→ **EXERCISE DESCRIPTION**
Reproduce the stretch of the records below from the line that contains "Describe the element" through the end of the records, keeping every line unchanged. Leave the pictures out of your answer.

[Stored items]

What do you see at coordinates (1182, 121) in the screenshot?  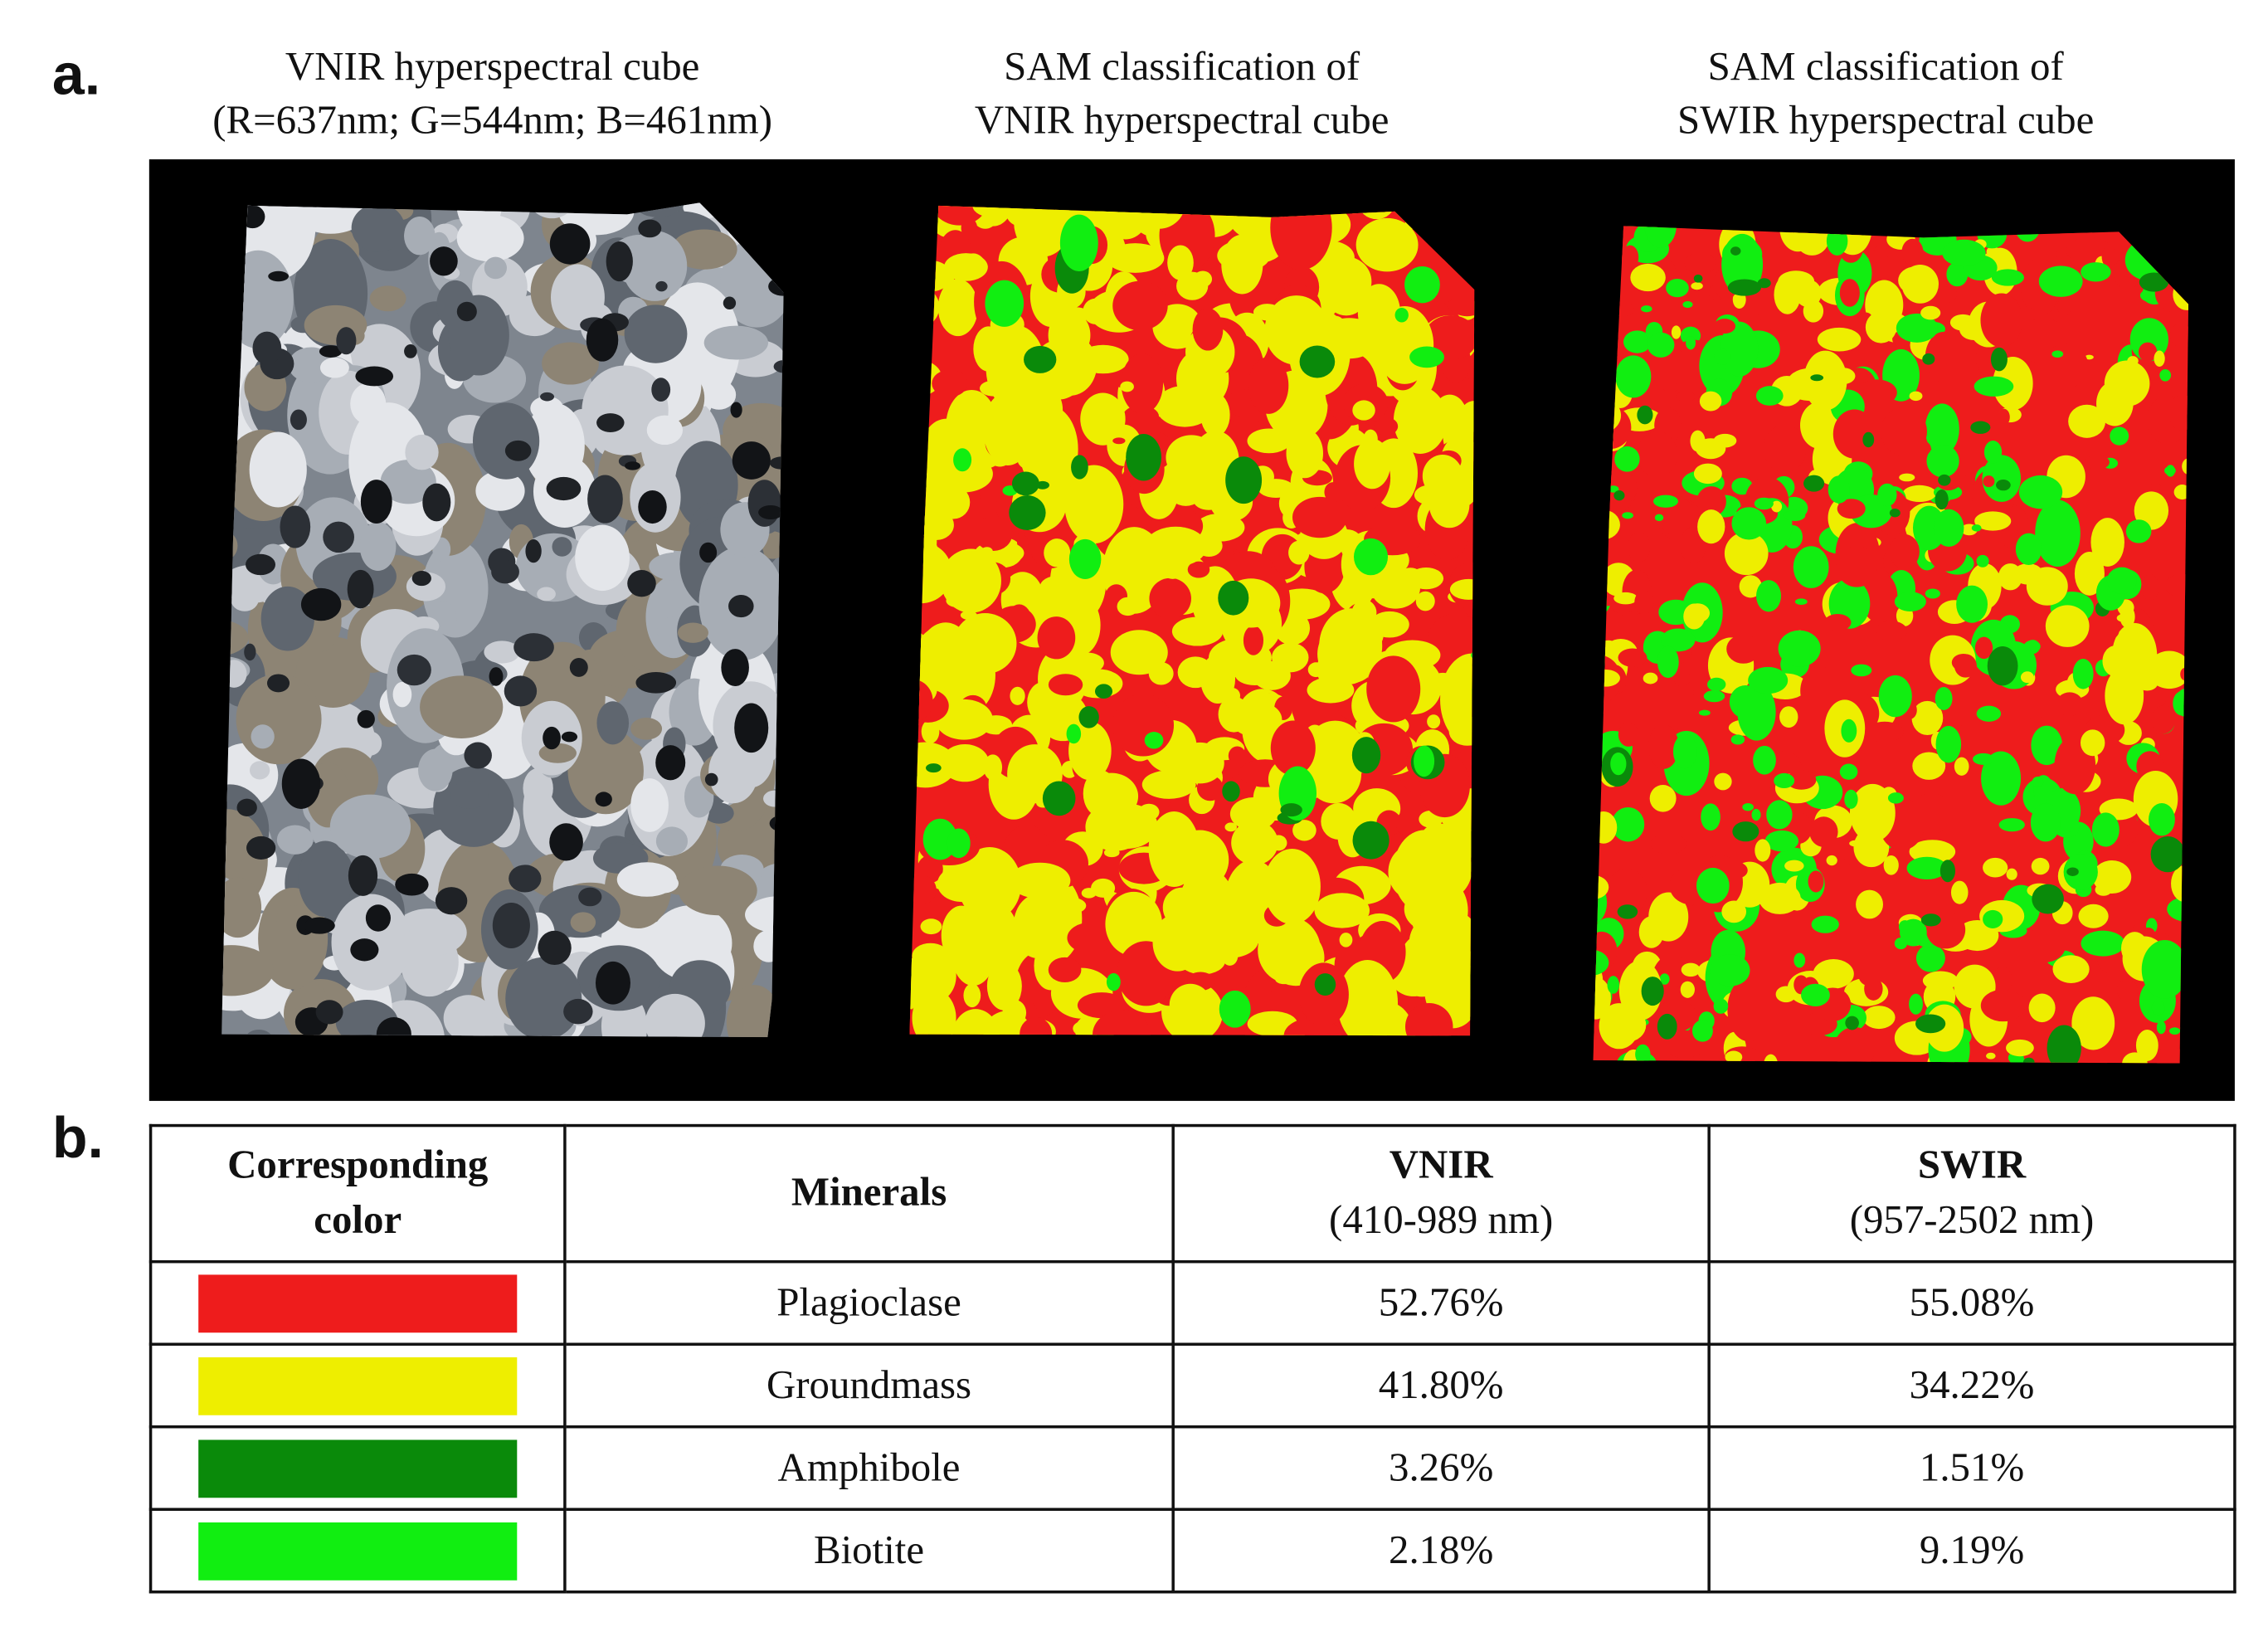 I see `image-title-line: VNIR hyperspectral cube` at bounding box center [1182, 121].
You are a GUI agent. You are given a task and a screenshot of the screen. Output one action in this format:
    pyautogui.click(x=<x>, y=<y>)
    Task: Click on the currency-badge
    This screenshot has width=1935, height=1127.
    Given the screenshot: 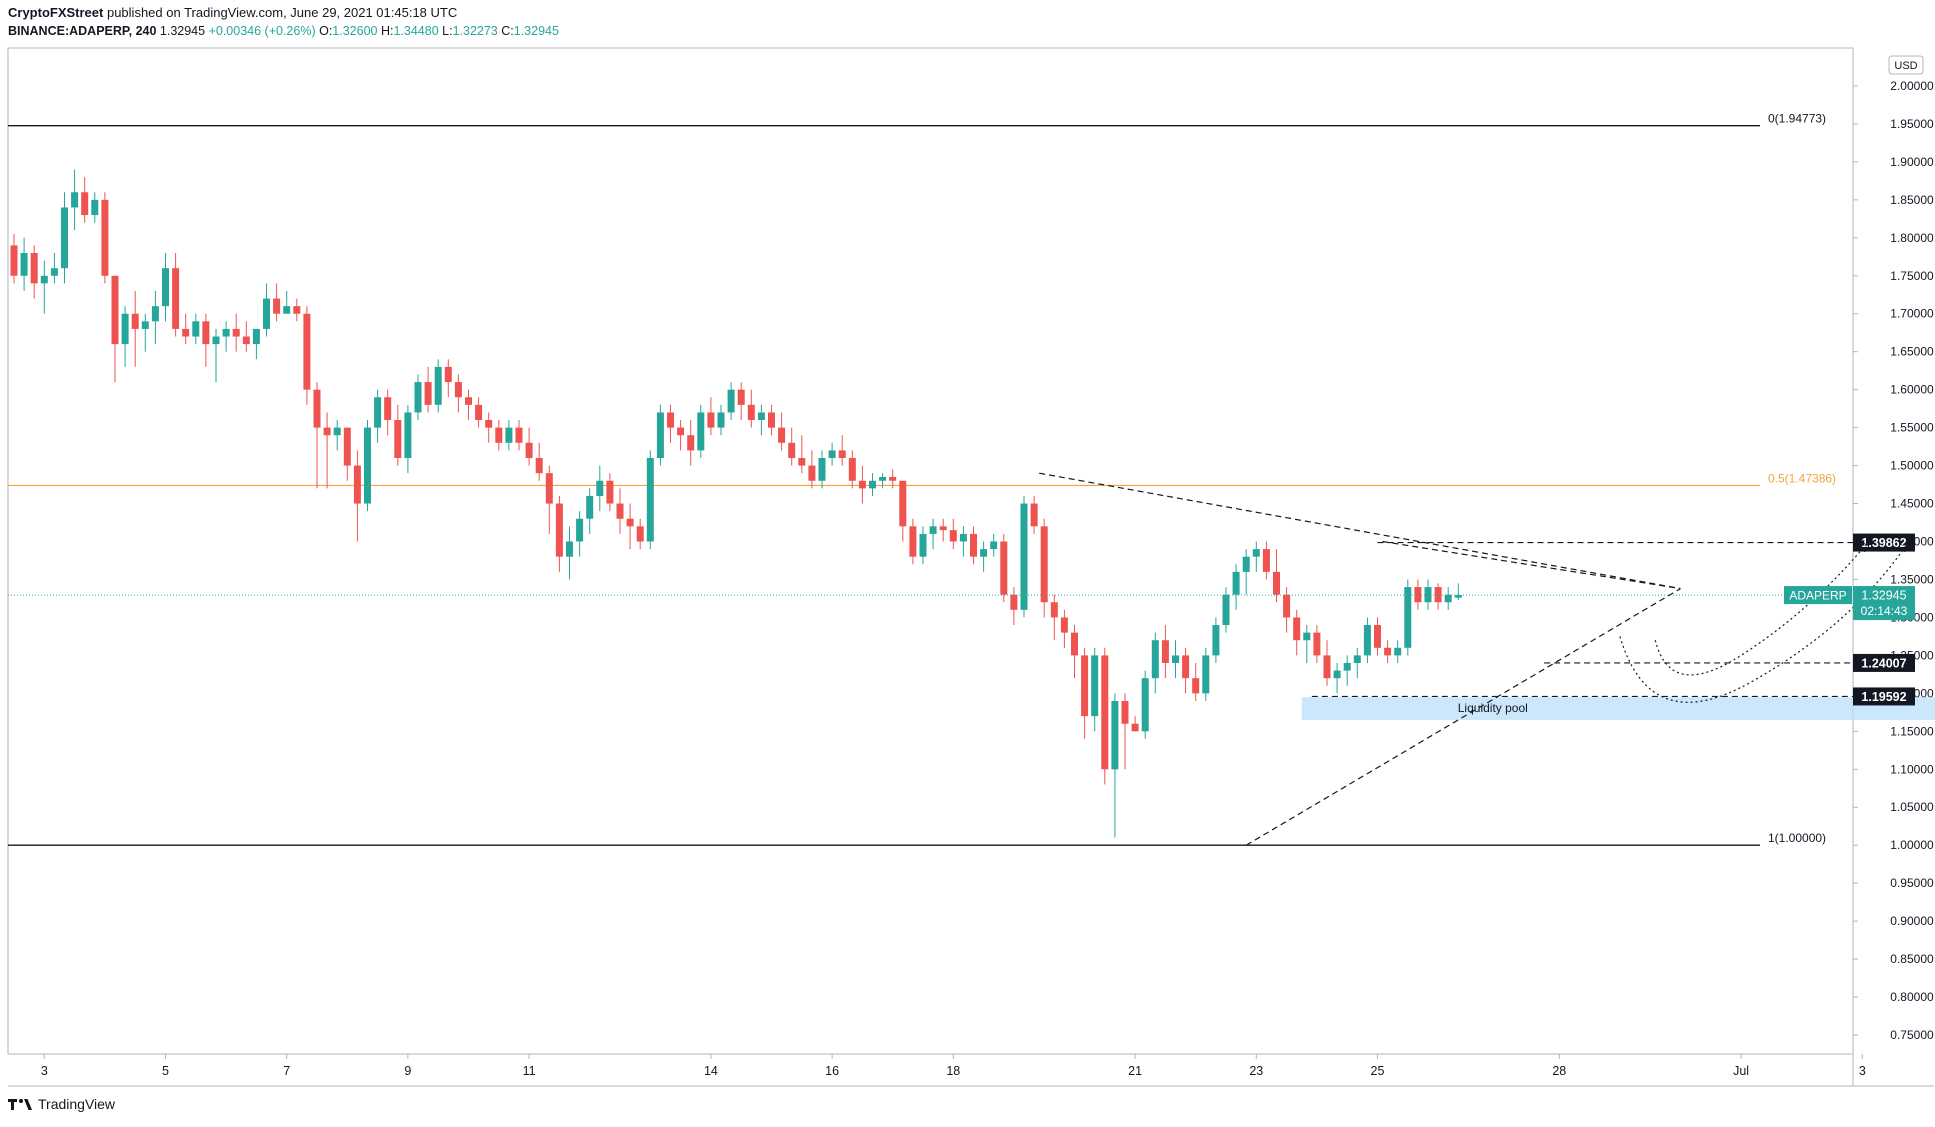 What is the action you would take?
    pyautogui.click(x=1906, y=65)
    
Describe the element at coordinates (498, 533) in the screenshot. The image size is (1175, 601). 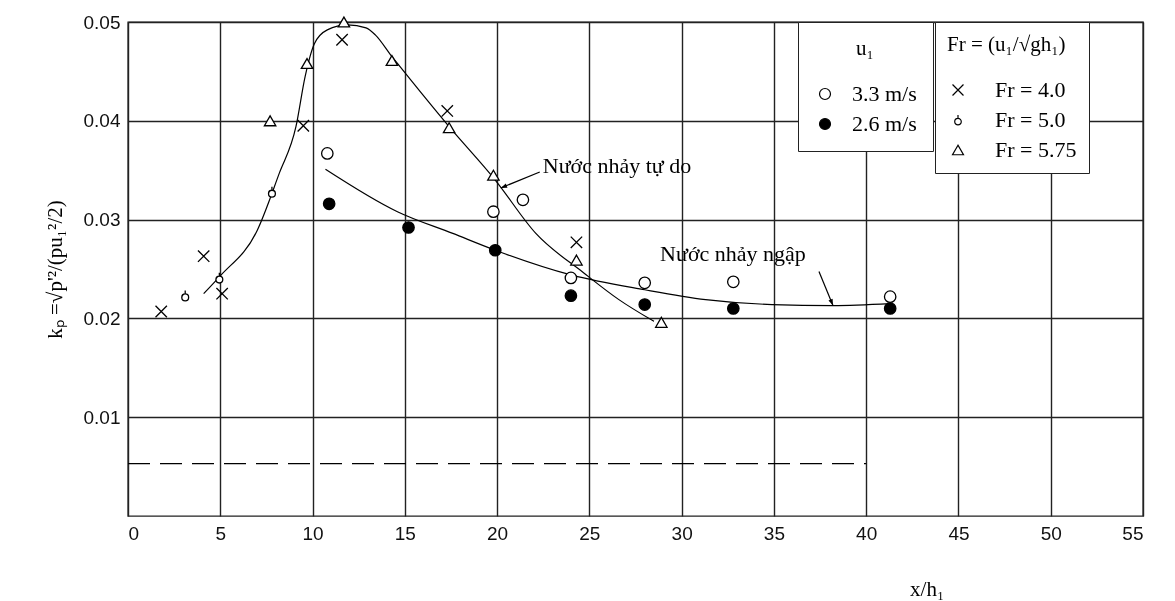
I see `x-tick-label: 20` at that location.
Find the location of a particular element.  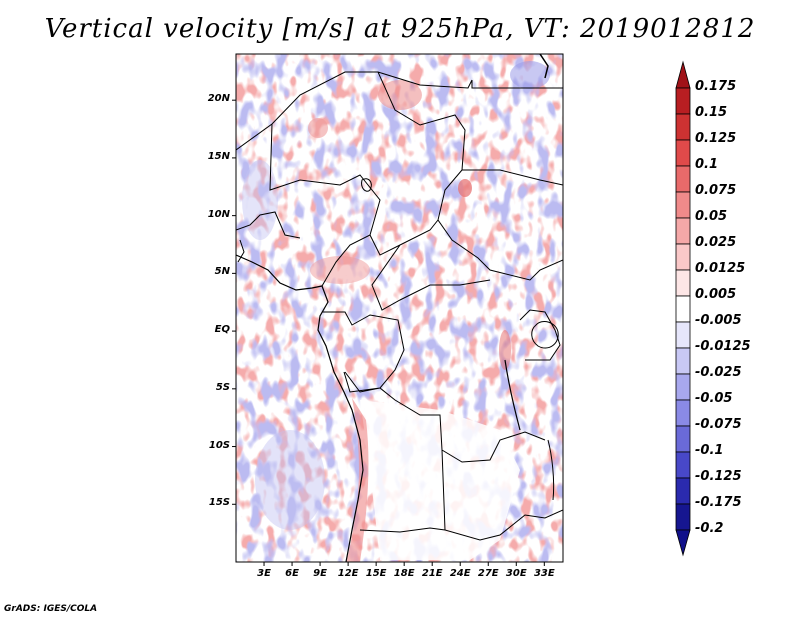

colorbar-label: -0.025 is located at coordinates (718, 372).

→ **SOLUTION TO THE PROBLEM**
Describe the element at coordinates (498, 533) in the screenshot. The image size is (1175, 601). 
I see `x-tick-label: 20` at that location.
Find the location of a particular element.  

colorbar-label: -0.025 is located at coordinates (718, 372).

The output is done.